As expected, the computation of S/N for NGO shows that part of the sources that have come all the way from the PTA–SKA bandwidth to that of NGO are not necessarily detected by the interferometer, due to the presence of noise. The heaviest SMBHB remnants at z = 0.3 are not detected if they are associated with a low spin, and for any spin value for z > 0.5; see Table 4. NGO is optimized for lower mass SMBHBs and this explains the low values of S/N for the sources considered herein.

The lowest frequency requirement on NGO (ESA 2011) is 10⁻⁴ Hz. However, the goal¹⁴ of NGO is to reach 3 × 10⁻⁵ Hz (ESA 2011); further, Jennrich et al. (2011) show that the sensitivity curve stretches below this frequency, down to 10⁻⁵ Hz. This sensitivity curve has been used for computation of the S/N; see Table 4.

To estimate the rates, we must look for a commensurate answer to the spread of several orders of magnitude, due to different astrophysical scenarios (SMBH–host relation, accretion process; for the remnant, fast or slow spin, spin distribution vis-à-vis dry and/or wet mergers) and to the paucity of the events. Further, other uncertainties play an important role. Thus, a coarse estimate on the rates is adequate. The other major uncertainties are the following.

In Section 3.2, we showed that a difference of 20 μHz in the SLI low-frequency cutoff determines a difference in the rates (both n_{10, 10} and $N_{y^{-2}}$ units) of two orders of magnitude. Moreover, we noted that for a cutoff at 10⁻⁴ Hz the chances of sequential detection are null for our simulations. Will NGO perform according to its requirements or its goals? The chances of sequential detection may be meager or simply nonexistent.

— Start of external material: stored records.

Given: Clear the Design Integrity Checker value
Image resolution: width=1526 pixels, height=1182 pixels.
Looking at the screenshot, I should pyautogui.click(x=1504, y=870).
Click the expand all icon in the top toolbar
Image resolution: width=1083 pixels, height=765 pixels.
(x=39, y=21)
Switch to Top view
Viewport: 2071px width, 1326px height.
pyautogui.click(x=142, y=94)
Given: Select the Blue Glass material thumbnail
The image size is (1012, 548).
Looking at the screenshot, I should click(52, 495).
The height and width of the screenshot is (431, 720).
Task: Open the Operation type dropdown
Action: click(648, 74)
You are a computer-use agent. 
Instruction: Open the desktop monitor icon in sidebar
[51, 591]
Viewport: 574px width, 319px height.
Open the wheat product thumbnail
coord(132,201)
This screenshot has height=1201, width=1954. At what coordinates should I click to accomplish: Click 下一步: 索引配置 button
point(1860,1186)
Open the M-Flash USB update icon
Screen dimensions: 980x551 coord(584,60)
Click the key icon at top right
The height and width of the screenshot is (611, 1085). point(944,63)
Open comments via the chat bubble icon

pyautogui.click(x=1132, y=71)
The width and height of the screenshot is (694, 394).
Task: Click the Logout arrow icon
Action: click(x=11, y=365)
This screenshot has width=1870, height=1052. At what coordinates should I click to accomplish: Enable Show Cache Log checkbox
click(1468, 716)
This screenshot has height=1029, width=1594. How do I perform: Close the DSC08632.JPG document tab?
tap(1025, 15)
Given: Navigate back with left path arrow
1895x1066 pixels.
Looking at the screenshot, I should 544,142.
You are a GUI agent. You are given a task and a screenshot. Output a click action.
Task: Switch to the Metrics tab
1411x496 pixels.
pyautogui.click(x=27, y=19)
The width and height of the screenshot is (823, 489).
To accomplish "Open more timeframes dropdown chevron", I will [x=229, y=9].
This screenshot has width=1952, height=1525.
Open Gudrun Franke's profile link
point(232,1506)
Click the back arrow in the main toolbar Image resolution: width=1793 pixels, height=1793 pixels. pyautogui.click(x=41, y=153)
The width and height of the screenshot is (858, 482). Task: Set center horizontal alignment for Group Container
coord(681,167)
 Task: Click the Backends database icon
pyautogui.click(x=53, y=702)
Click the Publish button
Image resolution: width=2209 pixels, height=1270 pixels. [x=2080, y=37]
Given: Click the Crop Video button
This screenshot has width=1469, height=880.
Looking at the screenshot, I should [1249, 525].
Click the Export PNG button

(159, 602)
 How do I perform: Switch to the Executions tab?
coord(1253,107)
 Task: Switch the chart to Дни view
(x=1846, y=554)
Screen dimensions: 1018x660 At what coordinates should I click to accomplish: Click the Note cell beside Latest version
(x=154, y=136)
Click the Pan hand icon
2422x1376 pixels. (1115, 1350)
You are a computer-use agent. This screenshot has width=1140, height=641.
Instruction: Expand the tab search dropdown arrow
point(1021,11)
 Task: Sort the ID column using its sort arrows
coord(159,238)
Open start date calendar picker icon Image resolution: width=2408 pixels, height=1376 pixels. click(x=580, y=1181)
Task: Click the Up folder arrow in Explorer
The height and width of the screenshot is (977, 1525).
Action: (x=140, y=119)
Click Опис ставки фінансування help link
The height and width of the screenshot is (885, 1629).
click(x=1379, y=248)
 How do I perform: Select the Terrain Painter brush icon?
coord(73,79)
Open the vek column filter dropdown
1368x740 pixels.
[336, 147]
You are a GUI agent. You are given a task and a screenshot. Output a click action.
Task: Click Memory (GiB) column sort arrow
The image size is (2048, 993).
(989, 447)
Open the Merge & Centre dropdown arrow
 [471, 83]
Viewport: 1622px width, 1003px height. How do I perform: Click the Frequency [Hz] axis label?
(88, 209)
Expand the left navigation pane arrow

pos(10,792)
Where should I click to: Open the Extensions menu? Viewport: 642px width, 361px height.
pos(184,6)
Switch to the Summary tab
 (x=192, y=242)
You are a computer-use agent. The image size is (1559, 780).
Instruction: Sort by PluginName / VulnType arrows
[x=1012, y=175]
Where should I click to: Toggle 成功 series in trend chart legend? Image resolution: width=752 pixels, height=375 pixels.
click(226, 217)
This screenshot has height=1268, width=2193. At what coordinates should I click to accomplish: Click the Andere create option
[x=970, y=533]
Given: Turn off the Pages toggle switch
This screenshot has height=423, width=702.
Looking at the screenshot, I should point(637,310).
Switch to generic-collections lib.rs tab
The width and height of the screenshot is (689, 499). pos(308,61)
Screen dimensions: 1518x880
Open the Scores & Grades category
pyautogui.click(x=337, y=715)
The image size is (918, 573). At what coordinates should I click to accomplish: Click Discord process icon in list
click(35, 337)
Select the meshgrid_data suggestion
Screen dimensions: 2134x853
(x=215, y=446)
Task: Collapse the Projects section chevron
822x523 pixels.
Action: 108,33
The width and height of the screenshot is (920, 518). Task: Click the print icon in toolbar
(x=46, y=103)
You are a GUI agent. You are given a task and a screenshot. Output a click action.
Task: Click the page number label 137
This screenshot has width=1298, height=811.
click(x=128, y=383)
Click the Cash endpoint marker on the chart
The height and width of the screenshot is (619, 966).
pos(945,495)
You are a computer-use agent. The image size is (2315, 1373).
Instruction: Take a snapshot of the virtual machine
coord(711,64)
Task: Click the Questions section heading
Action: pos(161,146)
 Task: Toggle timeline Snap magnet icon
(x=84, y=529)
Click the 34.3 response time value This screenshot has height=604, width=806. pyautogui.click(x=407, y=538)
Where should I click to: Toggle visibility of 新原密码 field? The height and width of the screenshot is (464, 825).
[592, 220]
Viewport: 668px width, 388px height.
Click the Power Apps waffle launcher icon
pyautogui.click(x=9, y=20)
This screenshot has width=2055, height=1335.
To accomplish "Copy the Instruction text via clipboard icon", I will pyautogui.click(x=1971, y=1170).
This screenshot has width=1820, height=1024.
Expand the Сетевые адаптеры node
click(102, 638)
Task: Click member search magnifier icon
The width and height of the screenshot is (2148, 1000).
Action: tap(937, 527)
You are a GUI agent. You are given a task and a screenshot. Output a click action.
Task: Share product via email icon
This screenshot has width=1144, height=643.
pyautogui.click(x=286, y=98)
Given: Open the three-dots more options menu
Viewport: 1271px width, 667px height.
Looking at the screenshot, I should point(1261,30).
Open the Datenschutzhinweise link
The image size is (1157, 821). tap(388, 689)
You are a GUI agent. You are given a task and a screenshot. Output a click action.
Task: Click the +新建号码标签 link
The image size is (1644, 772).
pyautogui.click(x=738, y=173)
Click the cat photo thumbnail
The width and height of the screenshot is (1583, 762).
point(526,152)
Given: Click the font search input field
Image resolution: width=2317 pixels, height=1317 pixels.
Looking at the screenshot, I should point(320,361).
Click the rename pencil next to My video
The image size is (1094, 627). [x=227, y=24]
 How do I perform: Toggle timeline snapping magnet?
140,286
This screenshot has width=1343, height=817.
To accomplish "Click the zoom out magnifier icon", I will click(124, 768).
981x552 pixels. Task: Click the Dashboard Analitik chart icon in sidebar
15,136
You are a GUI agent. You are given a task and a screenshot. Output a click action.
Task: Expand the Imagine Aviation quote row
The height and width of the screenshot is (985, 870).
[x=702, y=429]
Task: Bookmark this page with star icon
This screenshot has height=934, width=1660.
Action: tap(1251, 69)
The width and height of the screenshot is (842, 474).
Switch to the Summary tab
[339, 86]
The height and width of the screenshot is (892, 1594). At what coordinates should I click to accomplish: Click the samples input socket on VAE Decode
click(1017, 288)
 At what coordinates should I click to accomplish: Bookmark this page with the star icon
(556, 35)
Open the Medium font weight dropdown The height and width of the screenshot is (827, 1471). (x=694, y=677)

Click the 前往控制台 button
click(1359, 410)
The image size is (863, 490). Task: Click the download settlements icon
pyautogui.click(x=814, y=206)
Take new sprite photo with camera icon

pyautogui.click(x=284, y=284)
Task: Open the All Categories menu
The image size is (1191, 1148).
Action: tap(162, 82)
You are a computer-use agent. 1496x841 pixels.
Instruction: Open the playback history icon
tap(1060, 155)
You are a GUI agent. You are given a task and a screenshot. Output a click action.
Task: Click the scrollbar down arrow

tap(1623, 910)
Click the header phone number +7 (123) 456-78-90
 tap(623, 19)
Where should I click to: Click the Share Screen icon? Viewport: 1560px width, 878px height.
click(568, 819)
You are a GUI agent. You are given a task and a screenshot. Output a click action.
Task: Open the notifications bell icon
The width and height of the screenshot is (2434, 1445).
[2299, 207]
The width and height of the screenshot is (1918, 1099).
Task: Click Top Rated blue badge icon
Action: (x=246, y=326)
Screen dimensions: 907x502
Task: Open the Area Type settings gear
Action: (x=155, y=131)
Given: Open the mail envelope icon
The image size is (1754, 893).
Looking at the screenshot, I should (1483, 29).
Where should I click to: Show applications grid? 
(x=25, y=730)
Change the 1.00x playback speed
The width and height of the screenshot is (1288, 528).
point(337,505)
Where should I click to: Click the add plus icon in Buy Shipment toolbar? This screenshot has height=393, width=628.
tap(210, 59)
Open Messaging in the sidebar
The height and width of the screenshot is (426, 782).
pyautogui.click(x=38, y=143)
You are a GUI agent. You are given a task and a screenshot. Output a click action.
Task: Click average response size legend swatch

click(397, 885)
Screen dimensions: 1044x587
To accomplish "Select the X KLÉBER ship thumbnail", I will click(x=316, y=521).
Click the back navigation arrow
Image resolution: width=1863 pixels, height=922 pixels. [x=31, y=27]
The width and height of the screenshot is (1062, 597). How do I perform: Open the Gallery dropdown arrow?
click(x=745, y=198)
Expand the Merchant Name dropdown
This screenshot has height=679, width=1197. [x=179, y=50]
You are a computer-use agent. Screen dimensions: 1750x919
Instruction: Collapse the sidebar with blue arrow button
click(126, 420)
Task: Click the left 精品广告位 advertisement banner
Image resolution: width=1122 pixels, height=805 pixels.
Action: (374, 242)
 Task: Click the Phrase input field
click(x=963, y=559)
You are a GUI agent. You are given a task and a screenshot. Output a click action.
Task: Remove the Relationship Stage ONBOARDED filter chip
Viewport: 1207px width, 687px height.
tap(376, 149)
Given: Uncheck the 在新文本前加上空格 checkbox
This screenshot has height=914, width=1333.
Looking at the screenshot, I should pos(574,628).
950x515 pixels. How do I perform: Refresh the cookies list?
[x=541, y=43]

The timeline scenario is uncertain at both ends. When will the ambitious 1 ns precision be achieved? Will NGO fly or will there be another SLI-type mission? And when? And of what duration? Let us assume that both conditions, i.e., the residual precision requirement and an SLI launch, will be met in the second half of the next decade. Then, five years may well represent the maximum value for t_r that we can observe. When the latter is coupled to, e.g., a three year SLI survey, this implies that the rates in n_{10, 10} units must be divided approximatively by a factor (10/5) × (10/3) = 6.6.

Finally, the interferometer noise will further reduce the rates. Altogether, it seems judicious to apply between one and two orders of magnitude of reduction to the rates of Table 2, if NGO goals on sensitivity are met and a cutoff at 10⁻⁵ Hz is assumed.